:: Problem to work on ::
The answer is the set of lines that include "green", copied from the data below.
══ Excerpted data ══
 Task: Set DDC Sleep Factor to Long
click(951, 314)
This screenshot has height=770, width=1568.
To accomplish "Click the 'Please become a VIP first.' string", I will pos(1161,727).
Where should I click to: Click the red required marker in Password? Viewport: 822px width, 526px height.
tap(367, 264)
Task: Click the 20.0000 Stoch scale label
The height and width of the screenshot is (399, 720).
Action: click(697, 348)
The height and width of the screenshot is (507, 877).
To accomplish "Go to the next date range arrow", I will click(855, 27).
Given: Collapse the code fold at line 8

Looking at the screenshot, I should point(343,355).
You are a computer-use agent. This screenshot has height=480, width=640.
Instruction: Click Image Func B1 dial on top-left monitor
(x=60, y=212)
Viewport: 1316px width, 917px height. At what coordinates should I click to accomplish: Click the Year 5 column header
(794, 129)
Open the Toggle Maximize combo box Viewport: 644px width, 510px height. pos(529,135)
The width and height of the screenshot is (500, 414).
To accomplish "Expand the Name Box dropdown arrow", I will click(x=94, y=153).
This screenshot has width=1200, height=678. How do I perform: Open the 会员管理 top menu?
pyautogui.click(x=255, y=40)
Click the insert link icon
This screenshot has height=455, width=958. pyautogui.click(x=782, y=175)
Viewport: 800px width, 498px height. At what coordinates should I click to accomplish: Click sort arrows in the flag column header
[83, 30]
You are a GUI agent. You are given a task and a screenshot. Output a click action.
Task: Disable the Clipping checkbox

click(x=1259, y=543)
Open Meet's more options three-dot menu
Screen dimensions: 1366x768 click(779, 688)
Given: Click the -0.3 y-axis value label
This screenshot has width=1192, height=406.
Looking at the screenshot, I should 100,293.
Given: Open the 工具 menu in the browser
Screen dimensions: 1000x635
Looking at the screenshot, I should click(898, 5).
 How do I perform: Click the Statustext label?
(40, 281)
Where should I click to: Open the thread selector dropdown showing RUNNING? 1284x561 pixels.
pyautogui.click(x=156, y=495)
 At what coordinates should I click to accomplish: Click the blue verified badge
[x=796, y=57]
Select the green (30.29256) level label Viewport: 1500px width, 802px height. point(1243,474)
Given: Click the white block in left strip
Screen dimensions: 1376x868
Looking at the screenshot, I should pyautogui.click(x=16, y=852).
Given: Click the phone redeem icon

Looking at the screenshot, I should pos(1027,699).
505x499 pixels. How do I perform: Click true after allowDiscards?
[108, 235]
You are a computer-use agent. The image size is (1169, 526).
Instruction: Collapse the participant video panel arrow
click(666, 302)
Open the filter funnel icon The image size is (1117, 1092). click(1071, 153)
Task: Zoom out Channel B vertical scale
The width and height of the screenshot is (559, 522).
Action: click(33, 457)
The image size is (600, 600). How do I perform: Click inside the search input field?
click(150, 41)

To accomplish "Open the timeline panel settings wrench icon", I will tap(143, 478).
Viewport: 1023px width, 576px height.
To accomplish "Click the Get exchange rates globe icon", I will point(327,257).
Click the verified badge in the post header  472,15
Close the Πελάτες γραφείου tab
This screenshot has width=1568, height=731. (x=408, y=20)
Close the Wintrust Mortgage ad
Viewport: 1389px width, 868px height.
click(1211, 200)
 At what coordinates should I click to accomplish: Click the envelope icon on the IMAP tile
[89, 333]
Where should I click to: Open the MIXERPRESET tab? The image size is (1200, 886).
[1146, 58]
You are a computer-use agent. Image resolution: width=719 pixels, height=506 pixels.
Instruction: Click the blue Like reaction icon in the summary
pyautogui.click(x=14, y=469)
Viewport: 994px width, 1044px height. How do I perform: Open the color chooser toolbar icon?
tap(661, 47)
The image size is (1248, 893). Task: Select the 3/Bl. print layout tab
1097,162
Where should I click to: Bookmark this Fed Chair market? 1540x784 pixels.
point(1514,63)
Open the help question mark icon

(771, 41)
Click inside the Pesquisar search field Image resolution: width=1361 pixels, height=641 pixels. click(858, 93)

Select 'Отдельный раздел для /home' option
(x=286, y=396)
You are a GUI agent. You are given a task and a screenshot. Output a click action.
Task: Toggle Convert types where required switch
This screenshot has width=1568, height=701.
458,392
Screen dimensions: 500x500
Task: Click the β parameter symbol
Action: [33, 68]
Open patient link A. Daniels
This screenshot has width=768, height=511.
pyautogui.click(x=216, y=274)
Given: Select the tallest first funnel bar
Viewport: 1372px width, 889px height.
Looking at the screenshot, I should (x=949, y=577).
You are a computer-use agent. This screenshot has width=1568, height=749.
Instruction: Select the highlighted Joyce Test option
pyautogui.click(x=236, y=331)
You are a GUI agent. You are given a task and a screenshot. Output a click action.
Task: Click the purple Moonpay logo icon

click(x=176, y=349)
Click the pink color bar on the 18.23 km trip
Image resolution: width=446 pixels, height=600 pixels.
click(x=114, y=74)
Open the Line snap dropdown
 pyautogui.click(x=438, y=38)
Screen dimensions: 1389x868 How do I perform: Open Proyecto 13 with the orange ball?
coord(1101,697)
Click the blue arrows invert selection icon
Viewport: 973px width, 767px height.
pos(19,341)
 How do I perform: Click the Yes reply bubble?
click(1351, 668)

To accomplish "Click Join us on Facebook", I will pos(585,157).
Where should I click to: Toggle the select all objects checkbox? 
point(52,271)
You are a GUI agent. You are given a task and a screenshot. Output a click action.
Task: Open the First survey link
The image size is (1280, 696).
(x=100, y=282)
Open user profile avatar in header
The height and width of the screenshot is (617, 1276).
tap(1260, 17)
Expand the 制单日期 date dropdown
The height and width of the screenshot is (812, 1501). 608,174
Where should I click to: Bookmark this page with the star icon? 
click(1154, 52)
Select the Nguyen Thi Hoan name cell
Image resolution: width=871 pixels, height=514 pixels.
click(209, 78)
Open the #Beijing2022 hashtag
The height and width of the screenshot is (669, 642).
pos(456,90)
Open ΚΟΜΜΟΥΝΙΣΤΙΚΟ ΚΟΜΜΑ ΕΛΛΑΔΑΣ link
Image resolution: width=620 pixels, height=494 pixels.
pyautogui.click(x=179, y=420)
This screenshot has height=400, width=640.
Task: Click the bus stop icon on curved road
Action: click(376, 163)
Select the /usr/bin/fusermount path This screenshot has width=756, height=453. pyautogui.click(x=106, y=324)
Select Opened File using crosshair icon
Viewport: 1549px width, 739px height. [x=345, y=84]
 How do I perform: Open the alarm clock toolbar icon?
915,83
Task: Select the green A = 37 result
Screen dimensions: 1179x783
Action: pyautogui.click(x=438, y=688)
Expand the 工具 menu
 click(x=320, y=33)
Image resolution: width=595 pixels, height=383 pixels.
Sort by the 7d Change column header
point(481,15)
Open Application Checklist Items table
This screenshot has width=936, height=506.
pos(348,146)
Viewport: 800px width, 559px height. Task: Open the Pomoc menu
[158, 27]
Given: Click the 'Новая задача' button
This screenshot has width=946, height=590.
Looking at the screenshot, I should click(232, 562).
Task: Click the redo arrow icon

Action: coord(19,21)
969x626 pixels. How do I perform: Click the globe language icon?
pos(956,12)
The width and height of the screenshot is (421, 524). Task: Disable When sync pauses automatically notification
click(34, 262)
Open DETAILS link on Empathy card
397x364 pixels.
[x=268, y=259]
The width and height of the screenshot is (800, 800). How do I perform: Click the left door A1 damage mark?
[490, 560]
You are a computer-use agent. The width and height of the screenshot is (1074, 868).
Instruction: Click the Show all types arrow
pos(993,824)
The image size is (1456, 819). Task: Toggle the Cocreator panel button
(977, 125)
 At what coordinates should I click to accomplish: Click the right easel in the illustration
═══
:: Worked solution ::
Select the green (30.29256) level label Viewport: 1500px width, 802px height. point(1243,474)
Task: Select the green A = 37 result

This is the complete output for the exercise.